(RECORDS begins)

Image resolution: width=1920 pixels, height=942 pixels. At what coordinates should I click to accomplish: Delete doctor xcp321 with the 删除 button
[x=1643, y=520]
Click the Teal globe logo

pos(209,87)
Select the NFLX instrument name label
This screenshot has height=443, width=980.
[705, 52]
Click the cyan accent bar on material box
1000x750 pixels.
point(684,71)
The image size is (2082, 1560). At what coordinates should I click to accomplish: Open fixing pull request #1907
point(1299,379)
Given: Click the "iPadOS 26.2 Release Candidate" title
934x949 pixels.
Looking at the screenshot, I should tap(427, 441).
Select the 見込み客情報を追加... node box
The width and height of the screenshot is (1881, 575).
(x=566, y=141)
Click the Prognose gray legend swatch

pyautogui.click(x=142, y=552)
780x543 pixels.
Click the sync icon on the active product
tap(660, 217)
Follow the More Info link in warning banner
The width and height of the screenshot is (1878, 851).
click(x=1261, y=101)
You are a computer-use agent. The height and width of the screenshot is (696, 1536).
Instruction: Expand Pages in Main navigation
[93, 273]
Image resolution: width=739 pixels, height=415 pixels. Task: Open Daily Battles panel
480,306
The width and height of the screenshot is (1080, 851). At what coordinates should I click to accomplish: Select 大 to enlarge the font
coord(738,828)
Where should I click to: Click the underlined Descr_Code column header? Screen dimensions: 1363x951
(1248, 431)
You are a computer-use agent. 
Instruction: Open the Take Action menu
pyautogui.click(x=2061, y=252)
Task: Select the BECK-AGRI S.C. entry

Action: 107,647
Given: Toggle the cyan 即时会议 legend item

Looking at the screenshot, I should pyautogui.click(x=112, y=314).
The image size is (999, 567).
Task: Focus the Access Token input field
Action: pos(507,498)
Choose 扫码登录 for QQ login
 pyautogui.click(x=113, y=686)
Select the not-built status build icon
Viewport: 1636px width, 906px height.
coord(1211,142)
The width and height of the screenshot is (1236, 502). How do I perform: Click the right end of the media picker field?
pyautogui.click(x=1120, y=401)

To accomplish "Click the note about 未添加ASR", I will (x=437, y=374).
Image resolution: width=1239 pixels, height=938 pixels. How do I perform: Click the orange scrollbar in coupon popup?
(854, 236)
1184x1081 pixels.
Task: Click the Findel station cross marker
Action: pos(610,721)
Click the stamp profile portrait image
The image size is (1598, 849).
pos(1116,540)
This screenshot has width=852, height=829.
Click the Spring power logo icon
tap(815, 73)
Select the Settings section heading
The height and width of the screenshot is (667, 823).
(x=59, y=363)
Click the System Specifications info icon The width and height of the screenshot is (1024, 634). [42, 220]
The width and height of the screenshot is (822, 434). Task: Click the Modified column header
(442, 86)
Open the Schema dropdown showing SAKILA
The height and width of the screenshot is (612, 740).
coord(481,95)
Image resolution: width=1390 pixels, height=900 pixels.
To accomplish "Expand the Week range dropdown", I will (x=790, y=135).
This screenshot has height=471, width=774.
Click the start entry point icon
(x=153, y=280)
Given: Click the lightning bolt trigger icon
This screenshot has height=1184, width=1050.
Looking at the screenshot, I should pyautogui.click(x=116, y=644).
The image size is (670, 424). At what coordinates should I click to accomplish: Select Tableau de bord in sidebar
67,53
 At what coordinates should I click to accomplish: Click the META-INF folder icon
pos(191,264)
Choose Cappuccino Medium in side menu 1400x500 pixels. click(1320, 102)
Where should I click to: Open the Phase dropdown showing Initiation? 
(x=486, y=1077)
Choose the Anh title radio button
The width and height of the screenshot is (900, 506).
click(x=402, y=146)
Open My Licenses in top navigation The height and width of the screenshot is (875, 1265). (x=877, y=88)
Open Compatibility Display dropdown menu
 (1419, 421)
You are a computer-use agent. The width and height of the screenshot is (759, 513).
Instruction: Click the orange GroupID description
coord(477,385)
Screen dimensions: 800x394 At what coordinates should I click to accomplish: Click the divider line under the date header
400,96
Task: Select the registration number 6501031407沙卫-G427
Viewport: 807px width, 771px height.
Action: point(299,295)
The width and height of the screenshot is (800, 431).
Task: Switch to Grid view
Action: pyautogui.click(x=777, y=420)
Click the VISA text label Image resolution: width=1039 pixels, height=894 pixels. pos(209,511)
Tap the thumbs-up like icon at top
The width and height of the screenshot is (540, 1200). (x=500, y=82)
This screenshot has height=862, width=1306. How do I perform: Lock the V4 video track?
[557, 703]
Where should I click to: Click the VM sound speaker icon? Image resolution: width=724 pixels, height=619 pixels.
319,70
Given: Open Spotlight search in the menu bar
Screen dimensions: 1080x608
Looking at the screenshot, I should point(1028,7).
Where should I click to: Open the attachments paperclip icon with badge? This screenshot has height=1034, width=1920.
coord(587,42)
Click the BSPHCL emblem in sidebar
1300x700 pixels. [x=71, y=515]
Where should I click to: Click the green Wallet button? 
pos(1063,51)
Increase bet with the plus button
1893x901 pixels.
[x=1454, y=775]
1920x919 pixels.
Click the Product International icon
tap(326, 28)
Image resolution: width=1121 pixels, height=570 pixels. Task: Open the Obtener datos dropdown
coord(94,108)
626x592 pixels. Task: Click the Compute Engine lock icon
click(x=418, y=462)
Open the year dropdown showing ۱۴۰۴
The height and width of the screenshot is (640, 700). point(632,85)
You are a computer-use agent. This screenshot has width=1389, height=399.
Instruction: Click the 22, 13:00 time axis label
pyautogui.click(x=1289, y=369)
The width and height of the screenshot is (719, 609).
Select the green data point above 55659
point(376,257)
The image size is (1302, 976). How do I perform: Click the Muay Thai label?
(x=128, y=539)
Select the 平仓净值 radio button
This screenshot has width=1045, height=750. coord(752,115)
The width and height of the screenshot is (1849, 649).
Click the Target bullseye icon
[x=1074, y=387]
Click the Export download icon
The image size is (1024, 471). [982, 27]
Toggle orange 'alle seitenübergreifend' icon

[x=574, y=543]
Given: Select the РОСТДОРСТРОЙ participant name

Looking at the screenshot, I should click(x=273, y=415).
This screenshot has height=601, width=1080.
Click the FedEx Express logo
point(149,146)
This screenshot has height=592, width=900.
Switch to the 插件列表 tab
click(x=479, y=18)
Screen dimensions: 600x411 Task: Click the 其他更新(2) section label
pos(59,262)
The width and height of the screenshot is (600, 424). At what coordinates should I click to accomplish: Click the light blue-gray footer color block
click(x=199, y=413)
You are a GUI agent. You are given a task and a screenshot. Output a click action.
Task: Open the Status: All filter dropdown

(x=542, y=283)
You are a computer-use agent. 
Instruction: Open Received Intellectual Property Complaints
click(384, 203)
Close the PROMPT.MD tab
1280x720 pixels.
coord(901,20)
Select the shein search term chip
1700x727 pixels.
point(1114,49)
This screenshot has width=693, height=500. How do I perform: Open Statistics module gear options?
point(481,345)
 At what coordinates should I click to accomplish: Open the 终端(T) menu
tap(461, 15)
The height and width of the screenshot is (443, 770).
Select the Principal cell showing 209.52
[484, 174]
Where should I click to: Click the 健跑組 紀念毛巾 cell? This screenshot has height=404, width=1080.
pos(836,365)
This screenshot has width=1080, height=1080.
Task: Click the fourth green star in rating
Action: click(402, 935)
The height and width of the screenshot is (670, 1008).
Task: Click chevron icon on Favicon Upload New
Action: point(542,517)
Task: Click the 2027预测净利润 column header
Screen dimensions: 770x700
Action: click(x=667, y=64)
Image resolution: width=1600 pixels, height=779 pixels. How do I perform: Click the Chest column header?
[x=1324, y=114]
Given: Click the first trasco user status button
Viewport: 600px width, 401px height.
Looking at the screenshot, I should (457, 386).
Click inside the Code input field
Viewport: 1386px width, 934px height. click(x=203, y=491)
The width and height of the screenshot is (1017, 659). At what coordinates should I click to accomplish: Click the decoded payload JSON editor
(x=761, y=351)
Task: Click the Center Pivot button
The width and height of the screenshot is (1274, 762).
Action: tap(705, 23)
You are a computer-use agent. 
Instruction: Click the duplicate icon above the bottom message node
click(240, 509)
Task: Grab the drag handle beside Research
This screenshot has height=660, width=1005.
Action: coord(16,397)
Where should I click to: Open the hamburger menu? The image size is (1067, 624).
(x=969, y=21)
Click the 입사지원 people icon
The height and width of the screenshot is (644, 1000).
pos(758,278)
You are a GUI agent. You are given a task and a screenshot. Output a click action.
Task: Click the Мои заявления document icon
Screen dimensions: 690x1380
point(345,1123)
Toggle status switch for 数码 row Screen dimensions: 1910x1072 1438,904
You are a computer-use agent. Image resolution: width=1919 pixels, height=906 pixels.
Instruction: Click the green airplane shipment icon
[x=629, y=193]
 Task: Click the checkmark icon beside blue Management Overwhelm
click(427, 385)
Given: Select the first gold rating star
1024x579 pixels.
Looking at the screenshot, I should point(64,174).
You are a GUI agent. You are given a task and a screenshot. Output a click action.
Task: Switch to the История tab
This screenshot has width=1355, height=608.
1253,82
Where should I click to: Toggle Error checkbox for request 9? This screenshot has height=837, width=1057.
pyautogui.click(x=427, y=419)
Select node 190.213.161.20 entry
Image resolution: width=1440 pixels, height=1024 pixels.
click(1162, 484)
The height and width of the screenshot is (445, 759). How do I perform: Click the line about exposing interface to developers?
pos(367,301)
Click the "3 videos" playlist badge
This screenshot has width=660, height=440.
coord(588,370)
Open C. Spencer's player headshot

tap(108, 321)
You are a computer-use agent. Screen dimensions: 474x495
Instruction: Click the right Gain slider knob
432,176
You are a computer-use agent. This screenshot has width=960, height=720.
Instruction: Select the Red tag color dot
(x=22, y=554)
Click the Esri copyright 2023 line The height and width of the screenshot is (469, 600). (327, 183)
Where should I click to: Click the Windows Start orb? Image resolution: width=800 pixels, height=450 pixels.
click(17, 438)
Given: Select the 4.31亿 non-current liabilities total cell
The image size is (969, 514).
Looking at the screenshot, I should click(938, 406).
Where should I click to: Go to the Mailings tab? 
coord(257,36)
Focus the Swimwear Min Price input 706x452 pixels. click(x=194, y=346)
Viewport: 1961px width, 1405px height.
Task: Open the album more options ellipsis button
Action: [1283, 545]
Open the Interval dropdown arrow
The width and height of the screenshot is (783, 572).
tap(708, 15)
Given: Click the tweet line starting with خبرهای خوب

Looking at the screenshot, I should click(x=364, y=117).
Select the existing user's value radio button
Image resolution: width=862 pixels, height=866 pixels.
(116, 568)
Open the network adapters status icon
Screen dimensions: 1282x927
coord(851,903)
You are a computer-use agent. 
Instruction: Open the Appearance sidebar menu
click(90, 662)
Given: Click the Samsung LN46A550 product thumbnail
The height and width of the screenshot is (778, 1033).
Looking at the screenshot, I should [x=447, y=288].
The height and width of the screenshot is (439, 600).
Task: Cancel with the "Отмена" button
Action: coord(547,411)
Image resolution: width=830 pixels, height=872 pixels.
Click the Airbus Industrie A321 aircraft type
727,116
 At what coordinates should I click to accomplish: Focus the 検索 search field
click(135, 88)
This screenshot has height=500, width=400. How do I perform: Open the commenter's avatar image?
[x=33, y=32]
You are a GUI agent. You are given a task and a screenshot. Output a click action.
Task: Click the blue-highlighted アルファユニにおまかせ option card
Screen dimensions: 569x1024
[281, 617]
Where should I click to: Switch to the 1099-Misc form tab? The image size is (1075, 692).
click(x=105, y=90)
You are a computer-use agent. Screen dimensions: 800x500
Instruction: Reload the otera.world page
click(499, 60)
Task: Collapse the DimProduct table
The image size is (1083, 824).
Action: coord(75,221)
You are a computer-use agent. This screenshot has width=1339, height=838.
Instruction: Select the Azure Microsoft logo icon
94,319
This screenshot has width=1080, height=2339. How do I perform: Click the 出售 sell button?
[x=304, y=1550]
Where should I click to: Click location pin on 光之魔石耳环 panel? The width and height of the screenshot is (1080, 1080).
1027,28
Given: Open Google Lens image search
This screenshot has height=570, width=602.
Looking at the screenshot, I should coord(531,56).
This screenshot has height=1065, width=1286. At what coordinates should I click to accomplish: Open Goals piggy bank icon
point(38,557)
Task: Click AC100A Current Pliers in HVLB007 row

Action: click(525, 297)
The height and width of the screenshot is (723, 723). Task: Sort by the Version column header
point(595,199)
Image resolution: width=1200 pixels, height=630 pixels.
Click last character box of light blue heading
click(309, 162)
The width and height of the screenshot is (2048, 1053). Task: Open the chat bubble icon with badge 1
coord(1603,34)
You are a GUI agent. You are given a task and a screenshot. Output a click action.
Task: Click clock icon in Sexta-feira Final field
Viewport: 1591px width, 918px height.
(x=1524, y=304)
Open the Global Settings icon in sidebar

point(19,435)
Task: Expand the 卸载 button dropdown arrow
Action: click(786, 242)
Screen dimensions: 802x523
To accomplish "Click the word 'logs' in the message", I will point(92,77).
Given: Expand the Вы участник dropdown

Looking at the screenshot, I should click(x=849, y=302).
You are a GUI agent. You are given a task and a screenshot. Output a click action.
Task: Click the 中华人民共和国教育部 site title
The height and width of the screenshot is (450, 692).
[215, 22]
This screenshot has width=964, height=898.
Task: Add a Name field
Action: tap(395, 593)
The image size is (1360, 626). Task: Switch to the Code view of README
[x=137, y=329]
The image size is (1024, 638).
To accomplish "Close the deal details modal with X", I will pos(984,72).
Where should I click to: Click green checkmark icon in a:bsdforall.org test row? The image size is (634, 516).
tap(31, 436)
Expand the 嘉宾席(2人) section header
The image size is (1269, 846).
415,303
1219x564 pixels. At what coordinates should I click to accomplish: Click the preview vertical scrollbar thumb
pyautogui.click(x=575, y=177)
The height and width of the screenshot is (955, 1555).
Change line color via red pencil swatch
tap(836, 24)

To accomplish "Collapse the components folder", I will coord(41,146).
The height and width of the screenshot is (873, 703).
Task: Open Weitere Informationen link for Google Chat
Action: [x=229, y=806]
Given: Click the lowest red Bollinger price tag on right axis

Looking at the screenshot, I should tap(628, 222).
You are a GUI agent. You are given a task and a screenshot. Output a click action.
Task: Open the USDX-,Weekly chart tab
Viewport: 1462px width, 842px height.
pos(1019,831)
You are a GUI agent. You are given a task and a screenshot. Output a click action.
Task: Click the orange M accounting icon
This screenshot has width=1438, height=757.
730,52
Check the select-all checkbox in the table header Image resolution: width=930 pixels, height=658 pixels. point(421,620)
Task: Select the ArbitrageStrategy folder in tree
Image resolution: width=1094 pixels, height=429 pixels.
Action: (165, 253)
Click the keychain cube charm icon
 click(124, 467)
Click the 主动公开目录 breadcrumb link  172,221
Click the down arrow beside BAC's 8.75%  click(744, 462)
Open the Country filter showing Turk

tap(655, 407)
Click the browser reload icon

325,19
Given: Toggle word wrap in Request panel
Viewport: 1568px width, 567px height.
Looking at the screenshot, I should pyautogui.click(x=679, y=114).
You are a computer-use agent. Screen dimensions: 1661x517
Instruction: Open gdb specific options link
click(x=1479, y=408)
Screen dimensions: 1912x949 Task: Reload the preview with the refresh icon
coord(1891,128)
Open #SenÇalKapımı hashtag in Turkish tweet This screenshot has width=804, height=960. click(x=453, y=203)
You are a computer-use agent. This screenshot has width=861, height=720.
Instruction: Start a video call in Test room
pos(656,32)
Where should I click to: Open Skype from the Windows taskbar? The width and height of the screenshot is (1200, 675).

(RECORDS ends)

■ TASK PROMPT
Each line from the one containing "has width=861, height=720." through the last line of the entries is to be copied exactly, with no other lines added.

■ REPLY TO THE EXERCISE
You are a computer-use agent. This screenshot has width=861, height=720.
Instruction: Start a video call in Test room
pos(656,32)
Where should I click to: Open Skype from the Windows taskbar? The width and height of the screenshot is (1200, 675).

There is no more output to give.